╭─ Given entries

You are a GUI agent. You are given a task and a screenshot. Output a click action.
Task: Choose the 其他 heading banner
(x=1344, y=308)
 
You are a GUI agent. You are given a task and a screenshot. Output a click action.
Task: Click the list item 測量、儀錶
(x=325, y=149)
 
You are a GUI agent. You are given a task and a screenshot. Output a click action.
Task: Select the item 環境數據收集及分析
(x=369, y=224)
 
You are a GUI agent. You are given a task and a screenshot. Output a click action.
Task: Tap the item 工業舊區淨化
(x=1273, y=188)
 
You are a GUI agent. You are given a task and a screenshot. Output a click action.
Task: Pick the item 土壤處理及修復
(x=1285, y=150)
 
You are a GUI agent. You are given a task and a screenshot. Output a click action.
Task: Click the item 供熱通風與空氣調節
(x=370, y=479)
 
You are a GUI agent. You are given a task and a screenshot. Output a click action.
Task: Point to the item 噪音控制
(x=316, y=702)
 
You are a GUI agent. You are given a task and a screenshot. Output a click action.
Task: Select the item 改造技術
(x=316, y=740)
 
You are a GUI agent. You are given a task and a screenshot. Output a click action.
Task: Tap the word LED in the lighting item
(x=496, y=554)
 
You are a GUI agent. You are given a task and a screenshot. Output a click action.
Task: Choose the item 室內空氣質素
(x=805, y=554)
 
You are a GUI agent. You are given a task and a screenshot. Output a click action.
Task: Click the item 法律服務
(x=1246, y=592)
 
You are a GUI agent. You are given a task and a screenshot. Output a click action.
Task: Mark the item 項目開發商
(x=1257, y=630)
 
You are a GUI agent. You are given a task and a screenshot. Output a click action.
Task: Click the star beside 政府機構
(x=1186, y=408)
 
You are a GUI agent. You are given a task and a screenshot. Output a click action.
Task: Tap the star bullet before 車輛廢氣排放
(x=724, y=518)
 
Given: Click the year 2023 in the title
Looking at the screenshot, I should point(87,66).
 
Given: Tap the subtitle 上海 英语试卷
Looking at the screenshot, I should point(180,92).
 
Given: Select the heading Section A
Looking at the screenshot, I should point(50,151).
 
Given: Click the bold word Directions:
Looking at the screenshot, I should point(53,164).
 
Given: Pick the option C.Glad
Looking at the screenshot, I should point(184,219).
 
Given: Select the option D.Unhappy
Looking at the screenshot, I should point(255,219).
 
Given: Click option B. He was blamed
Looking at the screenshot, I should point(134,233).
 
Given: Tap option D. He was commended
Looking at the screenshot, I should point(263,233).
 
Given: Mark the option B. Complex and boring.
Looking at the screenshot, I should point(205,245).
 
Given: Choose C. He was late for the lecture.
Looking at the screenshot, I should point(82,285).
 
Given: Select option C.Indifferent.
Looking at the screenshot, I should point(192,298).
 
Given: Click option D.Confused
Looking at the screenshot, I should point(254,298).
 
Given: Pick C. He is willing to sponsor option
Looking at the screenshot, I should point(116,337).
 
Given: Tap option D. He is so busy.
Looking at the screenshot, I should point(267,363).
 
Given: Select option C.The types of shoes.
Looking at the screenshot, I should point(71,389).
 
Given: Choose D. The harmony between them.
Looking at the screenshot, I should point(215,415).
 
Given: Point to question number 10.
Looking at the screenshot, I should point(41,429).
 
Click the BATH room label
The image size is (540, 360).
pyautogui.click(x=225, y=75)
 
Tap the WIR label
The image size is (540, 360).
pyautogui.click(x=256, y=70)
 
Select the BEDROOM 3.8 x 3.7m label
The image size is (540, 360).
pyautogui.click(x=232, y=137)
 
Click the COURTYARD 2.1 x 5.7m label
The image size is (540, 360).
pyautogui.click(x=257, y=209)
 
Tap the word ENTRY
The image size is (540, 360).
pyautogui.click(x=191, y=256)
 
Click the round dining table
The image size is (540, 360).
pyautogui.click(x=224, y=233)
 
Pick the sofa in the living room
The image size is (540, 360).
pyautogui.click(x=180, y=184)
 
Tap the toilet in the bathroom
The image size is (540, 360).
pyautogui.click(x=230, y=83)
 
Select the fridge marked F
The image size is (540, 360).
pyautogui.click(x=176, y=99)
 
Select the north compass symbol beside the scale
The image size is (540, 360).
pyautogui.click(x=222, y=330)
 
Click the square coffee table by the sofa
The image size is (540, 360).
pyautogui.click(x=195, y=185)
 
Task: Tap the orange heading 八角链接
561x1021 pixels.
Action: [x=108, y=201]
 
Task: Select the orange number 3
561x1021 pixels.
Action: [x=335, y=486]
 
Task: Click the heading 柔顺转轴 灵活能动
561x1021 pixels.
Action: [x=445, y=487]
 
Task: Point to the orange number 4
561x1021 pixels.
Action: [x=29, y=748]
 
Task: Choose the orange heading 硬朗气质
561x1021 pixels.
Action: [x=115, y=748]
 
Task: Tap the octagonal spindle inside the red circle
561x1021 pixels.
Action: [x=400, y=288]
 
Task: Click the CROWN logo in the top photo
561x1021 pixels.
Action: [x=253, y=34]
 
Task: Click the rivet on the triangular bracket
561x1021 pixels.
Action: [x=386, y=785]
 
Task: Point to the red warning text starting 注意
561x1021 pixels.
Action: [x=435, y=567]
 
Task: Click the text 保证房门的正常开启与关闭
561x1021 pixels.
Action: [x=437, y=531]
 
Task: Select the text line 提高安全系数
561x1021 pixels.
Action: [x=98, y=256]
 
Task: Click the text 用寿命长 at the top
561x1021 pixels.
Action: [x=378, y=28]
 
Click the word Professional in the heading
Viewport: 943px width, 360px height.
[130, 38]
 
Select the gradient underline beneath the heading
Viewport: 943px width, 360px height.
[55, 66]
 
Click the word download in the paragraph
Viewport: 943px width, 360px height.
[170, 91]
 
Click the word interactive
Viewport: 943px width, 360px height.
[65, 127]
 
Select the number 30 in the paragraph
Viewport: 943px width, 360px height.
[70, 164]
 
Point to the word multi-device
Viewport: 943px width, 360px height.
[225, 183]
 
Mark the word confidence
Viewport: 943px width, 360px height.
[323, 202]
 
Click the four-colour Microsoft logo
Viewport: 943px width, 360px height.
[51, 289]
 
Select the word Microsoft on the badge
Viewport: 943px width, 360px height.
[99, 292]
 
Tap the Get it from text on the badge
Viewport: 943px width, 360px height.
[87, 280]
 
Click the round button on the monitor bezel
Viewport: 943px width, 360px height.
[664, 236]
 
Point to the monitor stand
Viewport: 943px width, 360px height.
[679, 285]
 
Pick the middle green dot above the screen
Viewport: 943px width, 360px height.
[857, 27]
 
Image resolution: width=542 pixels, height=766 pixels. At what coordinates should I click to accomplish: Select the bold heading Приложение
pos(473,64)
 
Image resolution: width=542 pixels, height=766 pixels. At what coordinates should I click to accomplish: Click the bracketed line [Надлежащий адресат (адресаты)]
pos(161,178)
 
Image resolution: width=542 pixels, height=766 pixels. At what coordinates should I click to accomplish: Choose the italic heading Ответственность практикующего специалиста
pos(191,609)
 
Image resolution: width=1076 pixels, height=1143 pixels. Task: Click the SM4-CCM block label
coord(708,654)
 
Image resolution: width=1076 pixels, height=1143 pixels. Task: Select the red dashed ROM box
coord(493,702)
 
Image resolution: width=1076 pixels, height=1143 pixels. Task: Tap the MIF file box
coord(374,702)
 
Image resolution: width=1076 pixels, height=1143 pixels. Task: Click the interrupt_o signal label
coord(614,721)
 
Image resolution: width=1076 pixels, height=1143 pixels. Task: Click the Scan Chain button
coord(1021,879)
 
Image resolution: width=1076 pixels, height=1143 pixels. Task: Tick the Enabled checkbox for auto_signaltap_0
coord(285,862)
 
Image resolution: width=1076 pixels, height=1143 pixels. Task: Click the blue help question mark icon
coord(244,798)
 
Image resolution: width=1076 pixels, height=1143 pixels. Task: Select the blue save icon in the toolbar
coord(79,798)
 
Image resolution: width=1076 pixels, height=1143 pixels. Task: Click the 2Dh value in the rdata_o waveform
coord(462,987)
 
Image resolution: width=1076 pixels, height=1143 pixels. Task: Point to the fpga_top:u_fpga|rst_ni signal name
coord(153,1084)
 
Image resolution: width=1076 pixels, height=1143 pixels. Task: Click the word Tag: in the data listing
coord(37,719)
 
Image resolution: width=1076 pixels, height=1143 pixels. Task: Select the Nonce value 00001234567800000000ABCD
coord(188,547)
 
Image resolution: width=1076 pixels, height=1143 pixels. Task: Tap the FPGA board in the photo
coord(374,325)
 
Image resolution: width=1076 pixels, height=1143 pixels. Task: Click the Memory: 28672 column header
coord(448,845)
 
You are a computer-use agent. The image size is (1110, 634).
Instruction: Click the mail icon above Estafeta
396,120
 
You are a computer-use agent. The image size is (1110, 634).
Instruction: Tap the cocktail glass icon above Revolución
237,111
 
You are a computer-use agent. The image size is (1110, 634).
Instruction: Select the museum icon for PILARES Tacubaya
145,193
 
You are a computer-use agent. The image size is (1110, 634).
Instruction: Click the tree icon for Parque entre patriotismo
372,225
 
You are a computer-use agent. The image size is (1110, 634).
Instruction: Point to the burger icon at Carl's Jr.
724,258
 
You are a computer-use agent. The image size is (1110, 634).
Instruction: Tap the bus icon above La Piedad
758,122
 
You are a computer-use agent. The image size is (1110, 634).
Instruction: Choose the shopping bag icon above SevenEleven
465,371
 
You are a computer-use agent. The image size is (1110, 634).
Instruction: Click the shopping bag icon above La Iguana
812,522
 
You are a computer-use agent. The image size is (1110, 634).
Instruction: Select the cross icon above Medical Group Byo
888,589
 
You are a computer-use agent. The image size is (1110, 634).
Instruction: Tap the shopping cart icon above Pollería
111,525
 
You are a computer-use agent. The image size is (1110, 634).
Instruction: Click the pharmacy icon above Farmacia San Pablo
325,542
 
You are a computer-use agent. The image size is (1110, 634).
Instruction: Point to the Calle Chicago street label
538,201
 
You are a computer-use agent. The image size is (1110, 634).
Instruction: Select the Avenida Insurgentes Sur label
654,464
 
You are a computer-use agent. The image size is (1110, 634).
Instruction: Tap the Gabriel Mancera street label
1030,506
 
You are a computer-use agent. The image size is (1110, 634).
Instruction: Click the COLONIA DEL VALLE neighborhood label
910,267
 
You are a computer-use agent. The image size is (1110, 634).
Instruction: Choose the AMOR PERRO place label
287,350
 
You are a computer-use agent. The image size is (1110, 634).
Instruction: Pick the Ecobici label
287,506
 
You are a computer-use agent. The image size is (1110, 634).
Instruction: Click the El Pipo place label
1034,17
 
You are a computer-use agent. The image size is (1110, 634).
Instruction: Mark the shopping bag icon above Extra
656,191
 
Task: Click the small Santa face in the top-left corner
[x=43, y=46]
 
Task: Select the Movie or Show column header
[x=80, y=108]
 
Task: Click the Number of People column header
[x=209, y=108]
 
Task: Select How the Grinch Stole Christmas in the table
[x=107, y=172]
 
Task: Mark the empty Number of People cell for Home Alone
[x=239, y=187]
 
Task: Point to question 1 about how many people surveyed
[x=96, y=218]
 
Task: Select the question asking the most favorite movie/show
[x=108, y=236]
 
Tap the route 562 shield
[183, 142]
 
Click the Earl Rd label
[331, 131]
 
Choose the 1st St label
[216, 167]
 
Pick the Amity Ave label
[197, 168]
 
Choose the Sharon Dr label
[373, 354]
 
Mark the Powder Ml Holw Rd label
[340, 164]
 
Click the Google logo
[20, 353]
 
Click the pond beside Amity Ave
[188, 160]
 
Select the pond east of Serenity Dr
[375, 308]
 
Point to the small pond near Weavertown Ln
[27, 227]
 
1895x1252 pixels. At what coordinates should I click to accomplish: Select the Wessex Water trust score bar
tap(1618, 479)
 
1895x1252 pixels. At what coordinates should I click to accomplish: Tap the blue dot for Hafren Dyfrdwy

╰─

Work to be completed >> Rewrite the material starting at the line containing "Select the BEDROOM 3.8 x 3.7m label" and ending at the line containing "pyautogui.click(x=176, y=99)", reproducing every line but multiplying each click coordinate in the answers by 0.8 and rounding to a whole number, with halves rounded up. Leave all other lines and numbers unchanged.

Worked solution >>
Select the BEDROOM 3.8 x 3.7m label
The image size is (540, 360).
pyautogui.click(x=186, y=110)
 
Click the COURTYARD 2.1 x 5.7m label
The image size is (540, 360).
pyautogui.click(x=206, y=167)
 
Tap the word ENTRY
The image size is (540, 360).
pyautogui.click(x=153, y=205)
 
Click the round dining table
The image size is (540, 360).
pyautogui.click(x=179, y=186)
 
Pick the sofa in the living room
The image size is (540, 360).
pyautogui.click(x=144, y=147)
 
Tap the toilet in the bathroom
The image size is (540, 360).
pyautogui.click(x=184, y=66)
 
Select the fridge marked F
The image size is (540, 360).
pyautogui.click(x=141, y=79)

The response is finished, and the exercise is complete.